Civil defence requirements occupied a great deal of attention in the run up to the Second World War, and attack by hostile bomber aircraft was the prime concern. The already existing Air Raid Precautions Sub-committee (ARP) had been formed in 1924 by the Committee of Imperial Defence. The most obvious results of civil defence measures taken during the war were the evacuation of children to the countryside, the blackout, gas masks for everyone, and air raid wardens for every community.
The decision was taken to introduce identity cards through a scheme of national registration on 6 October 1939, but the date was brought forward to 29 September 1939.
The government took sweeping measures to control all aspects of civil life under the Emergency Powers Act of 1939. The act was renewed in May 1940 as a result of the swift military collapse of France. As a result, the threat of invasion compelled the cabinet to issue more controls.

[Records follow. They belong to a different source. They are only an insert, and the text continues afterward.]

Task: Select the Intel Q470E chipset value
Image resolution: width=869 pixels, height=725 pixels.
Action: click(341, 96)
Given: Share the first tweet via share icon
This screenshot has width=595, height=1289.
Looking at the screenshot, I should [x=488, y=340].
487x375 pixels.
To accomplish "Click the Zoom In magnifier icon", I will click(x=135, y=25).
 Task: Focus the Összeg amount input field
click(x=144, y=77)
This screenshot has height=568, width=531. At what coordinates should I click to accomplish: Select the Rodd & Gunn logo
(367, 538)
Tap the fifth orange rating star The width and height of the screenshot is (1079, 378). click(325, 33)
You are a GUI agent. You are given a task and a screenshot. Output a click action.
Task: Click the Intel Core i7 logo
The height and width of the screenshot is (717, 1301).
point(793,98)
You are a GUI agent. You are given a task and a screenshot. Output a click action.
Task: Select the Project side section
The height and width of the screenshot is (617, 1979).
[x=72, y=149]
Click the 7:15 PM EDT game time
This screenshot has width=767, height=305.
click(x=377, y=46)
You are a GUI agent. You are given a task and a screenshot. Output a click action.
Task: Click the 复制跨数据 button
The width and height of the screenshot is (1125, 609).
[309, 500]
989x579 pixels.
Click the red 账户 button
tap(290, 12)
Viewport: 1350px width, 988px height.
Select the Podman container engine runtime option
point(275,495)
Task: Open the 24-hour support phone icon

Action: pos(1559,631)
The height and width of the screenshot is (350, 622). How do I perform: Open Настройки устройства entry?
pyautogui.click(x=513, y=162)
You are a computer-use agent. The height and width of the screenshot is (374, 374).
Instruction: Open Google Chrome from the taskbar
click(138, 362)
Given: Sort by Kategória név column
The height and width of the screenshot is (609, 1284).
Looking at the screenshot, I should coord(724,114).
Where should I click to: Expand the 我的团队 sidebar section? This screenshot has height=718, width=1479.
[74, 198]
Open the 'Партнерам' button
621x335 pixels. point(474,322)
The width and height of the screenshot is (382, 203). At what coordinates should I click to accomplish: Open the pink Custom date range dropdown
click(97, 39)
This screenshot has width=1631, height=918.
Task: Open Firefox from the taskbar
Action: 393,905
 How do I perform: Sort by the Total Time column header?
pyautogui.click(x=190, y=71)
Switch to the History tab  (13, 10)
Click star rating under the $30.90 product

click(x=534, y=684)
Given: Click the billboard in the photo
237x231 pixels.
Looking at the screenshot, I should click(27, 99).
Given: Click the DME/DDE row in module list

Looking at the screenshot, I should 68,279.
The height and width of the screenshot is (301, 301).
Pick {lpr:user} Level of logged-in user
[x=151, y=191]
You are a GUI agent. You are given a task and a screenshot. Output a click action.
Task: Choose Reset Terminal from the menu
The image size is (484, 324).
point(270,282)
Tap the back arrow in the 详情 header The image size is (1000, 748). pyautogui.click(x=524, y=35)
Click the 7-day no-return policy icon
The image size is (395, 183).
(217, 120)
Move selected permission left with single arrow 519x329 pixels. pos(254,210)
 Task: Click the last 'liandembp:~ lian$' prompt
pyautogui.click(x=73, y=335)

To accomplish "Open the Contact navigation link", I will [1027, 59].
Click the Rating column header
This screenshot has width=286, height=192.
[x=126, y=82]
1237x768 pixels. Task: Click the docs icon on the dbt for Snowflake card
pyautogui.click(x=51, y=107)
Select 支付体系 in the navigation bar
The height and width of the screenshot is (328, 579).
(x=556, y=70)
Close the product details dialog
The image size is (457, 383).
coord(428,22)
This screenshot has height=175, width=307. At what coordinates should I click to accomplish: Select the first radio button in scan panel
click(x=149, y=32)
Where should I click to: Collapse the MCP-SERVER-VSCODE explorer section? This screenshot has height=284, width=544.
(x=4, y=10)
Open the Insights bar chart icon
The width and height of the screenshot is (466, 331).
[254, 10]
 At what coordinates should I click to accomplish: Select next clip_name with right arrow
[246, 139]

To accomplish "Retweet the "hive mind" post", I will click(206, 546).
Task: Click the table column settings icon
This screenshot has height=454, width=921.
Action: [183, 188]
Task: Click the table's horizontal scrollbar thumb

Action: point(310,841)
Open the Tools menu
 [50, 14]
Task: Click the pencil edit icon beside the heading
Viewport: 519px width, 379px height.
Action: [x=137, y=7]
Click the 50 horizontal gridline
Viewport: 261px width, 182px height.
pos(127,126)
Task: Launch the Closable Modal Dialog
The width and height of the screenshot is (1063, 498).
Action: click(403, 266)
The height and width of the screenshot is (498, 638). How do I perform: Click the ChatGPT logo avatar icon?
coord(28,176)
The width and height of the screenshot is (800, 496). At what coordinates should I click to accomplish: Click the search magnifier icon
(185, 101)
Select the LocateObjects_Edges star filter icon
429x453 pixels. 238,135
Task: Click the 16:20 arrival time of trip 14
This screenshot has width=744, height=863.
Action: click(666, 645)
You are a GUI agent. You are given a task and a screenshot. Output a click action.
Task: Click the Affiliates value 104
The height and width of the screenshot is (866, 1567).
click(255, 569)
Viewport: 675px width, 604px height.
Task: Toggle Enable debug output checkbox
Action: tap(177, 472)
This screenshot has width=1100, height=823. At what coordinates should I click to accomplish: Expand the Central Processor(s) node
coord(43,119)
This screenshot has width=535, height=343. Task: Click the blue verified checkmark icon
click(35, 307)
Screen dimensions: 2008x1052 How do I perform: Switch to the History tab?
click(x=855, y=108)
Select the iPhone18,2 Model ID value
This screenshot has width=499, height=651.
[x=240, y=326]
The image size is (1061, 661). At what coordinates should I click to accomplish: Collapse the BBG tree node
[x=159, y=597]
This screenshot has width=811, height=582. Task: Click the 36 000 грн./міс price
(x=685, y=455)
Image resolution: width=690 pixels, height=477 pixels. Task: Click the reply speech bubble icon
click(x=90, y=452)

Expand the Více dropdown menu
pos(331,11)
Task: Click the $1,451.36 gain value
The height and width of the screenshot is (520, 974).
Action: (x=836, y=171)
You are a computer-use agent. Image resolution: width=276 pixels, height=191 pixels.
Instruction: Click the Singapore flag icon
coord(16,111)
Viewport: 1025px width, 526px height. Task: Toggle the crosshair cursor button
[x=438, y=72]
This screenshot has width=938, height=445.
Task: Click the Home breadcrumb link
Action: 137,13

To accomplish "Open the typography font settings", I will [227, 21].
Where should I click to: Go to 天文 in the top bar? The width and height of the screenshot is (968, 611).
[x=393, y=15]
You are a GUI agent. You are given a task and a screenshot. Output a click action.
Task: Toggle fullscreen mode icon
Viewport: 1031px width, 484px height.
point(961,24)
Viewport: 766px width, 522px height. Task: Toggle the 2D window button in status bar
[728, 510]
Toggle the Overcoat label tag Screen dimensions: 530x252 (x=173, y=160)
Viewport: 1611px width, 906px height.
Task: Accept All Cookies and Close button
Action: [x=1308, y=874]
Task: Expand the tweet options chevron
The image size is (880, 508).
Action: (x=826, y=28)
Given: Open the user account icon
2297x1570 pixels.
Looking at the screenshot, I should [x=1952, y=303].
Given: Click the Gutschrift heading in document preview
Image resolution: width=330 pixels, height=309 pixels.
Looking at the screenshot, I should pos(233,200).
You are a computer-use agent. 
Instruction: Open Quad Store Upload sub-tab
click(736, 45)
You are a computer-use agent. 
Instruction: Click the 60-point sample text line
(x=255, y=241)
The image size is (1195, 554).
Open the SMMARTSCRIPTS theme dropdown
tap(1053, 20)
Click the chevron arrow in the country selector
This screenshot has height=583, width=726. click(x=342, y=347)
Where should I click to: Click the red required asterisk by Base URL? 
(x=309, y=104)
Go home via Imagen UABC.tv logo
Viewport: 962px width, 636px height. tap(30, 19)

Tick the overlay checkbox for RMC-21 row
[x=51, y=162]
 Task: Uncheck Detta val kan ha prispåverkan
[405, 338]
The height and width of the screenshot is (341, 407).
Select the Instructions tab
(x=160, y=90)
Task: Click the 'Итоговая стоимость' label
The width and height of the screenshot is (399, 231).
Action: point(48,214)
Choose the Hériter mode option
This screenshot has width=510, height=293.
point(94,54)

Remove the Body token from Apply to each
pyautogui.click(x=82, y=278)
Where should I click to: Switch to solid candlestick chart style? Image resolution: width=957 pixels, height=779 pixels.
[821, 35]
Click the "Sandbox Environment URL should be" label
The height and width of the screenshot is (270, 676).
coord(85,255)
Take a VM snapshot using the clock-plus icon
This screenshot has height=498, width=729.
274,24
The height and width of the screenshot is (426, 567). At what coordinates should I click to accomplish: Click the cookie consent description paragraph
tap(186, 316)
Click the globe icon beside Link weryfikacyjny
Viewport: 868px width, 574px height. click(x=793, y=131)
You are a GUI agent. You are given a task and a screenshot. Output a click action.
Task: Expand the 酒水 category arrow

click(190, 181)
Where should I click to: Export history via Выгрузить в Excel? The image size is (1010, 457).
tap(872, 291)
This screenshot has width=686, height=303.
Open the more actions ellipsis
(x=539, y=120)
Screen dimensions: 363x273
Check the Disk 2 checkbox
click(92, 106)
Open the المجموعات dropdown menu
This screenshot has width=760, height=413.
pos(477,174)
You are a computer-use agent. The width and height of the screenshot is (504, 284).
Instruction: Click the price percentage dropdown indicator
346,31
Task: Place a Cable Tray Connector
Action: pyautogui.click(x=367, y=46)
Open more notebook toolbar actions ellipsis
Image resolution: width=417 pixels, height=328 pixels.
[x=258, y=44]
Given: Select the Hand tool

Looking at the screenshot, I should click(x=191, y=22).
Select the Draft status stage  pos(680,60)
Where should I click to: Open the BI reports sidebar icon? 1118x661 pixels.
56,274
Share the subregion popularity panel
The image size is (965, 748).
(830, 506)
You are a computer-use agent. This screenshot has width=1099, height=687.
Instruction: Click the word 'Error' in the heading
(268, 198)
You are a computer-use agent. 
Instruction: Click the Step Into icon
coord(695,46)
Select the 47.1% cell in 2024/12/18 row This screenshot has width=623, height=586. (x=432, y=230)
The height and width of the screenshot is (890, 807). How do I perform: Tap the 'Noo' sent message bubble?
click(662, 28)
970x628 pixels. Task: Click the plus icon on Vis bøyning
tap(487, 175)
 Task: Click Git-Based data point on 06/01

Some of the measures taken to control the civil population outlived the war; for example identity cards were not abandoned until 1951, and many food items remained on ration for years (sweets were still rationed in 1953).
The poor economic state of Britain, combined with the philosophy of the incoming Labour government, contributed to the level of control maintained after the end of the war. The massive change in the level of government control over civil life during the Second World War helped prepare people for the impact on individual life of the policies of nationalisation and the development of the welfare state.